Ricordare è educare. Quale può essere l'insegnamento di questi fatti?
Questi sono i fatti, ma poi diventa molto importante capire gli atteggiamenti che stanno dietro i fatti e che maturano a partire dai fatti. L'atteggiamento certo si può capire un po' di più se è legato ad una esperienza personale. Faccio un caso.
Si faceva un ritiro al Liceo di Villa Moffa, di pomeriggio. Penso che ci fossi anche tu allora, studente. Il predicatore aveva fatto tutto il suo discorso parlando contro gli ebrei, ma in una forma vergognosa. Ed eravamo negli anni ‘70, dopo il Concilio!
In cappella, i chierici si voltavano indietro a guardarmi, perché la cosa era sfacciatamente negativa. Usciti mi hanno detto: “Glielo diciamo che lei è ebreo?”. Io ho risposto: “No, parlo io con lui”.
Dopo il ritiro, ci siamo trovati in crocchio a parlare con il predicatore. L'ho ringraziato del ritiro e gli ho detto: “Padre, sono contento del ritiro, però ha avuto espressioni di cattiveria e di ostilità nei confronti del mondo ebraico”. E gli ho ripreso alcune espressioni.
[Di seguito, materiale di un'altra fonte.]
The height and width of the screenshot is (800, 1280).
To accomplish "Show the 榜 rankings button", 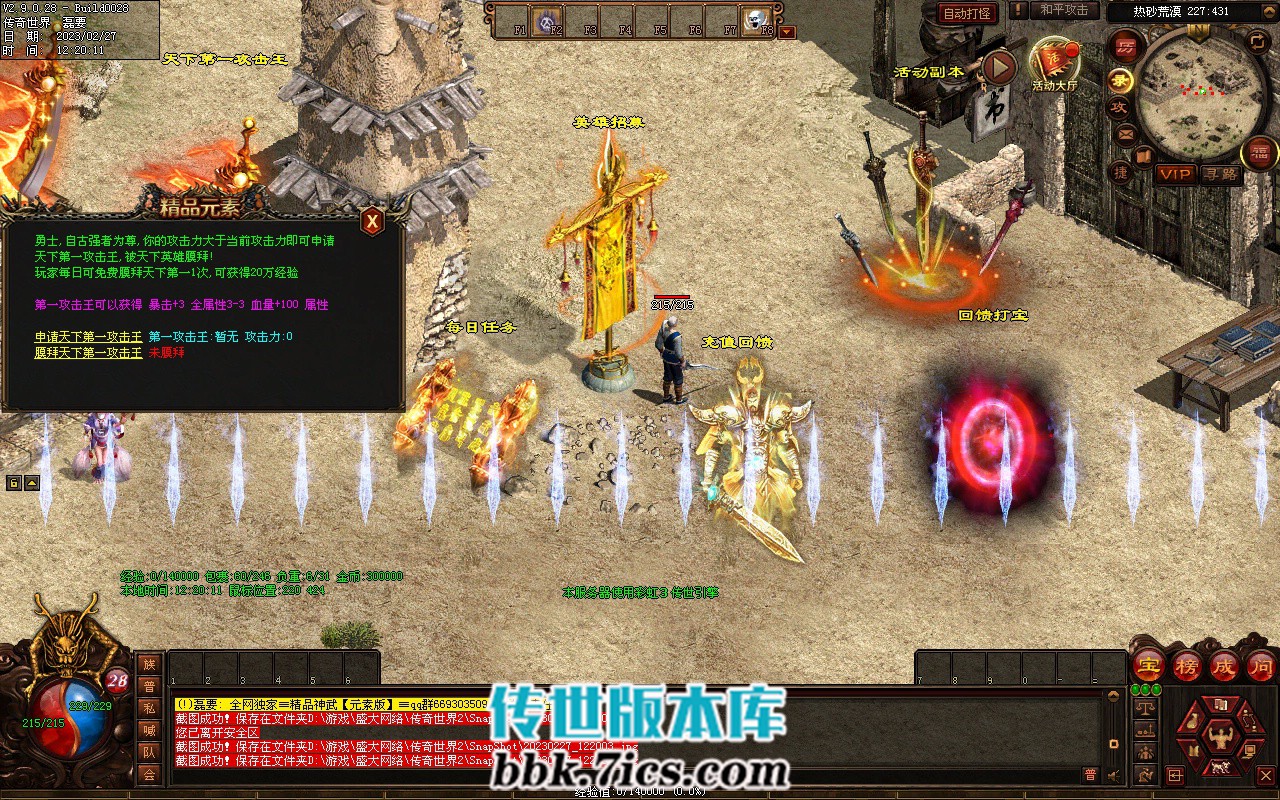I will point(1187,664).
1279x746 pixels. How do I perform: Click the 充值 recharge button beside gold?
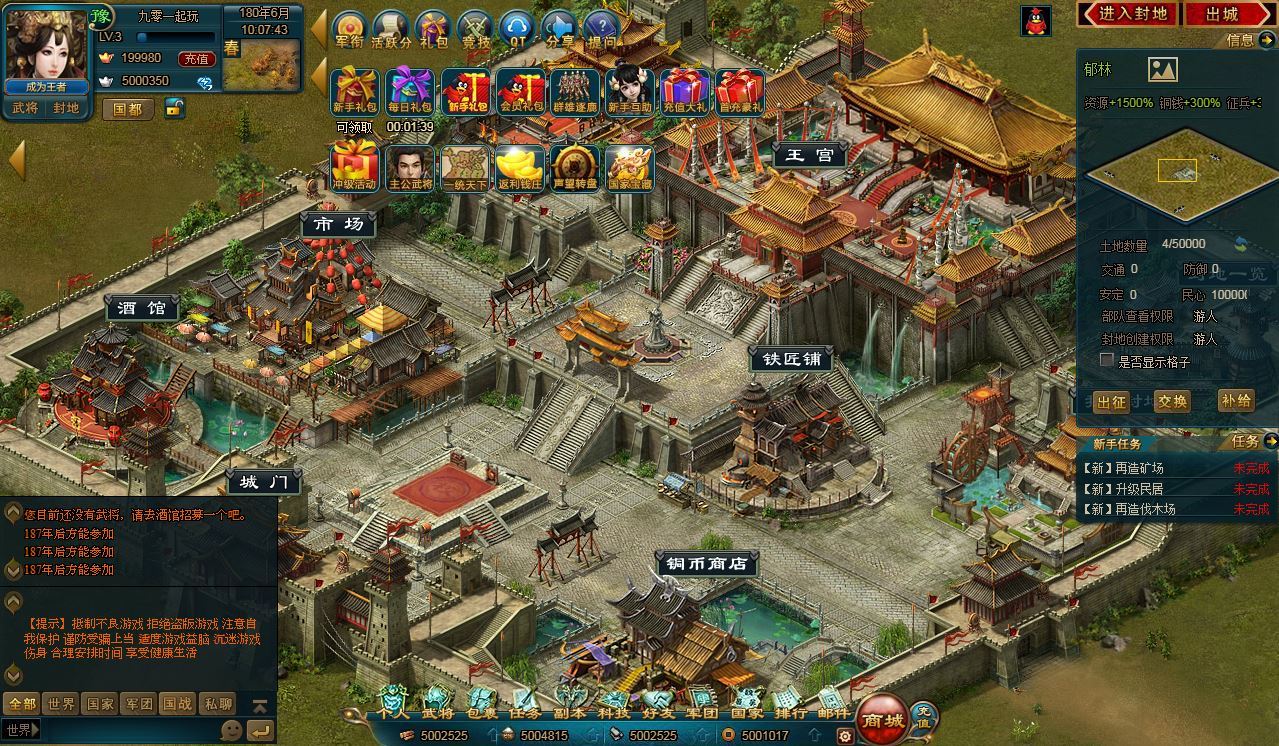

Lui voleva farmi vedere la Bibbia , ma io gli ho detto: “Guardi che le sue interpretazioni mi pare che non siano secondo la Bibbia ”.
Lui si è trovato a corto di argomenti. “Ma io li conosco gli ebrei, e lei li conosce?”, quasi mi sfidò. “Un po'”, risposi. E ripresi: “Vede, se conoscesse gli ebrei non potrebbe parlare così”.
Tutti sorridevano e volevano intervenire. Poi ho continuato: “Padre, guardi che qualcuno pensa di conoscere gli ebrei. Probabilmente lei non li avrà mai conosciuti, perché se avesse avuto contatti personali con qualcuno, non avrebbe detto certe cose”.
L'episodio dice che non è questione di rilevare o anche rimproverare aspetti negativi o anche antipatici nei confronti degli altri, ebrei in questo caso. Si tratta di educare un atteggiamento di ascolto, di rispetto, di apertura alla verità. Se avessi parlato come ebreo, immediatamente quel buon Padre avrebbe detto: “Hai capito? Dice questo perché è ebreo”, e non sarebbe giovato a niente. È da far capire che il problema non è personale, né di categoria o di razza. Ciò che conta è la realtà, la verità, e solo nel suo rispetto ci può essere autentica convivenza, comunione, pace.